Continuous enzymatic transformation in an enzyme membrane reactor with simultaneous NAD(H) regeneration

Abstract

Multienzyme reaction systems with simultaneous coenzyme regeneration have been investigated in a continuously operated membrane reactor at bench scale. NAD(H) covalently bound to polyethylene glycol with a molecular weight of 10^4^ [PEG‐10,000‐NAD(H)] was used as coenzyme. It could be retained in the membrane reactor together with the enzymes.

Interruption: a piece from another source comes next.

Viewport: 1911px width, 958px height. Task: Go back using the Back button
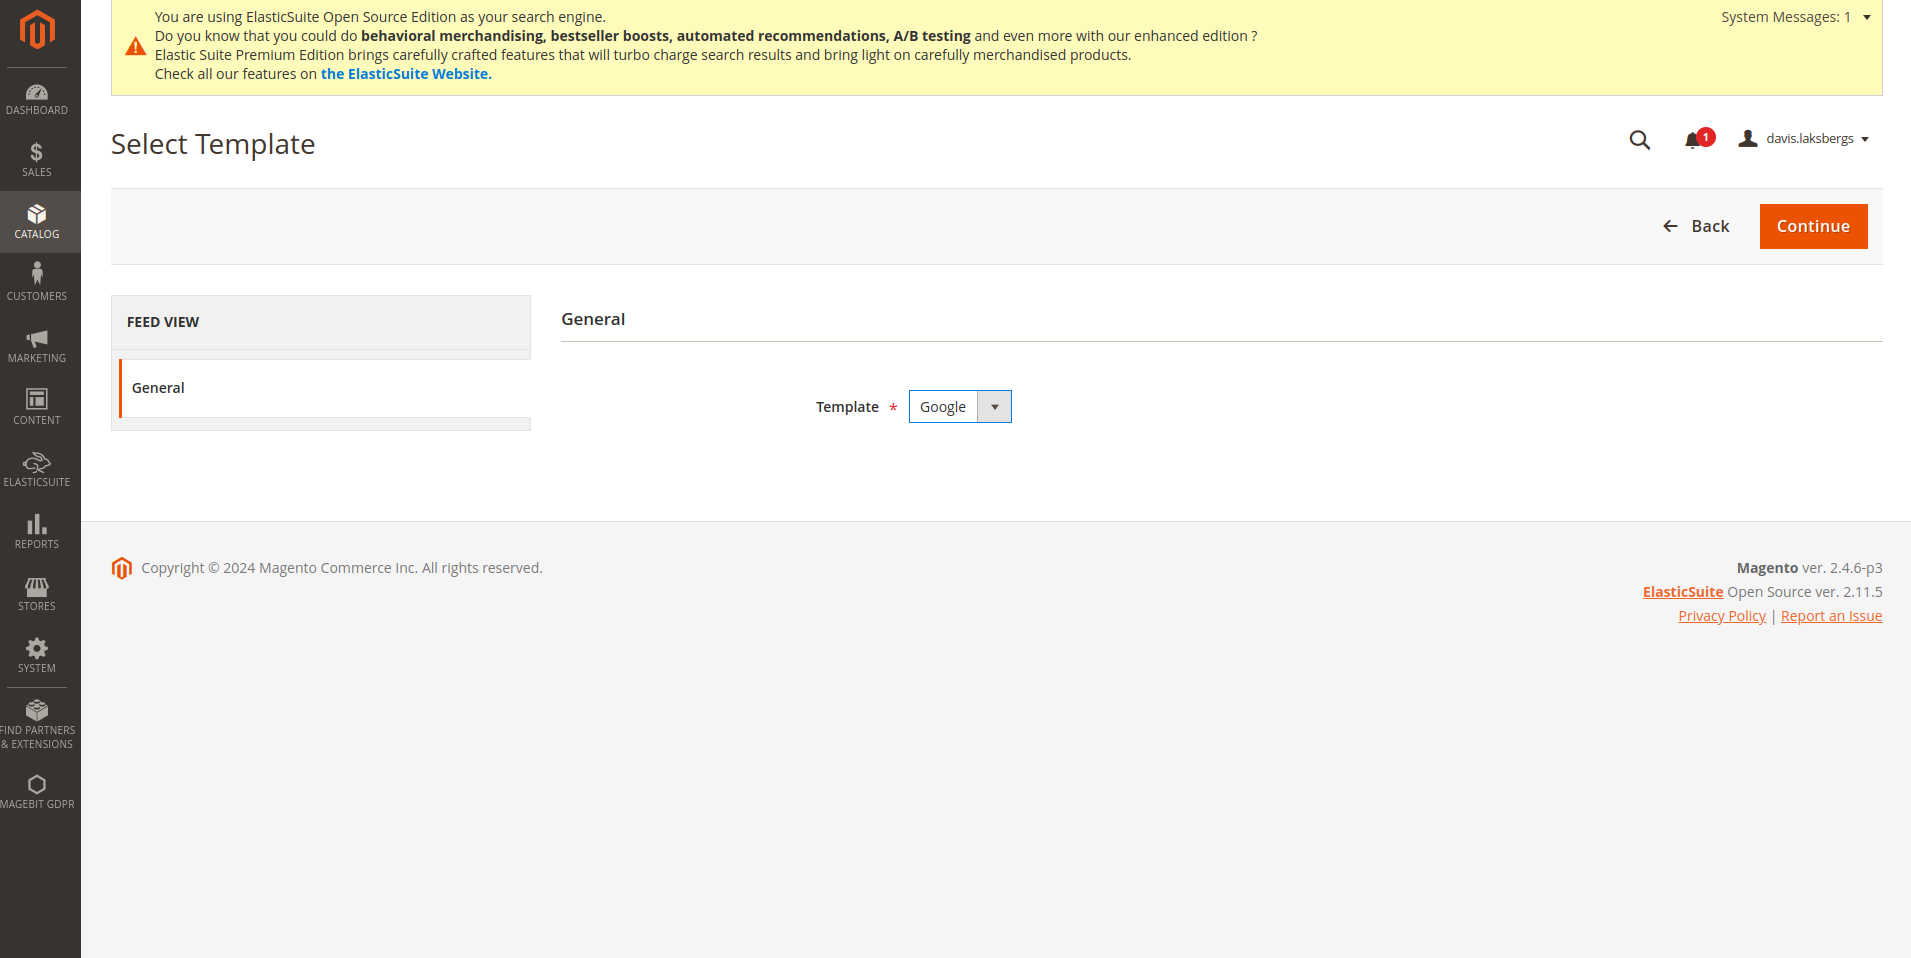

L‐leucine dehydrogenase (LEUDH) was used as catalyze for the reductive amination of α‐ketoisocaproate (2‐oxo‐4‐methylpentanoic acid) to L‐leucine. Format dehydrogenease (FDH) was used for the regeneration of NADH. Kinetic experiments were carried out to obtain data which could be used in a kinetic model in order to predict the performance of an enzyme membrane reactor for the continuous production of L‐leucine. The kinetic constants V~max~ and K~m~ of enzymes are all in the same range regardless of whether native NAD(H) or PEG‐10,000‐NAD(H) is used as coenzyme. L‐leucine was produced continuously out of α‐ketoisocaproate for 48 days; a maximal conversion of 99.7% was reached. The space‐time yield was 324 mmol/L day (or 42.5 g/L day).